By now, some microbes have been making cheese for people for so long that they have become — in the words of microbiologist Vincent Somerville at the University of Lausanne in Switzerland — “domesticated.” Somerville studies genomic changes in cheese starter cultures used in his country. In Switzerland, cheesemakers traditionally hold back part of the whey from a batch of cheese to use again when making the next one. It’s called backslopping, “and some starter cultures have been continuously backslopped for months, years, and even centuries,” says Somerville. During that time, the backslopped microbes have lost genes that are no longer useful for them in their specialized dairy environment, such as some genes needed to metabolize carbohydrates other than lactose, the only sugar found in milk.

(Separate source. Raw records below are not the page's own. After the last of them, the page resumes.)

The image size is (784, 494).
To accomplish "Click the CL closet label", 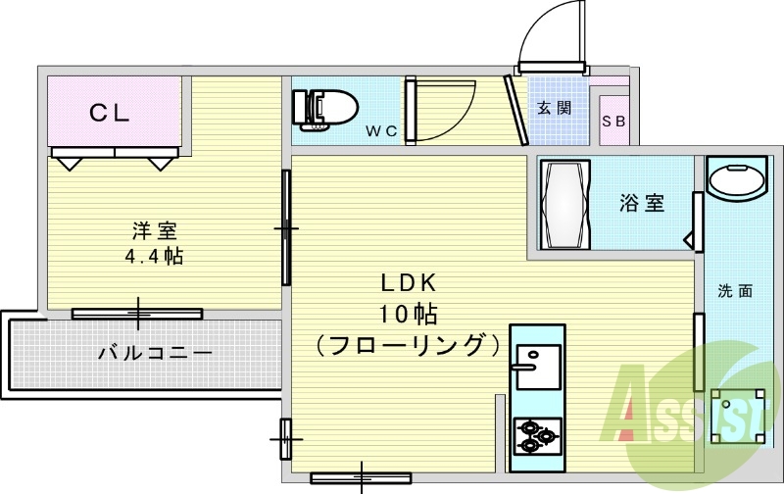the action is pos(110,113).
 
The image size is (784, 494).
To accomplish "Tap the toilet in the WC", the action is pos(324,110).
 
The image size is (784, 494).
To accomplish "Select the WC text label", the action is pos(381,131).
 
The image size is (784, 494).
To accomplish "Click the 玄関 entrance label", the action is pos(554,108).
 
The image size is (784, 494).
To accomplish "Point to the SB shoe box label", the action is pos(613,121).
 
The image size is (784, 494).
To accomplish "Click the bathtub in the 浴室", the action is pos(565,204).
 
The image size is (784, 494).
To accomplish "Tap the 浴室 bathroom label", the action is pos(642,203).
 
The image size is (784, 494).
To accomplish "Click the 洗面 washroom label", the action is pos(735,291).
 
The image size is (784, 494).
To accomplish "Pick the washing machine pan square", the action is pos(738,416).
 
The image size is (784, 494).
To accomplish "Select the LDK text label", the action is pos(409,283).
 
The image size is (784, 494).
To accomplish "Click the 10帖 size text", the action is pos(409,315).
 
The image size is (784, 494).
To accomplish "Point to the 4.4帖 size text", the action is pos(154,257).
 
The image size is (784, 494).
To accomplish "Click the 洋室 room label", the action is pos(155,230).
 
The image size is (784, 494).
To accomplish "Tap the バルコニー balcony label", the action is pos(155,354).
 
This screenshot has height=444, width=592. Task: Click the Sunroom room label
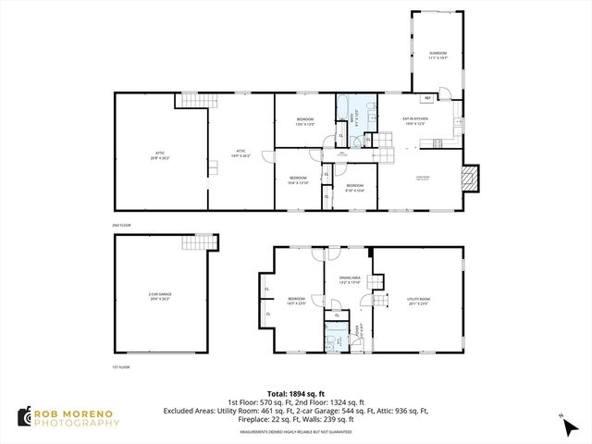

But not only has cheesemaking become tamer over time, it is also cleaner than it used to be — and this has had consequences for its ecosystem. These days, many cows are milked by machines and the milk is siphoned directly into the closed systems of hermetically sealed, ultra-filtered storage tanks, protected from the steady rain of microbes from hay, humans and walls that settled on the milk in more traditional times.
Often the milk is pasteurized, too — that is, briefly heated to high temperatures to kill the bacteria that come naturally with it. Then, they’re replaced with standardized starter cultures.
All of this has made cheesemaking more controlled. But alas, it also means that there’s less diversity of microbes in our cheeses. Many of our cheddars, provolones and Camemberts, once wildly proliferating microbial meadows, have become more like manicured lawns. And because every microbe contributes its own signature mix of chemical compounds to a cheese, less diversity also means less flavor — a big loss.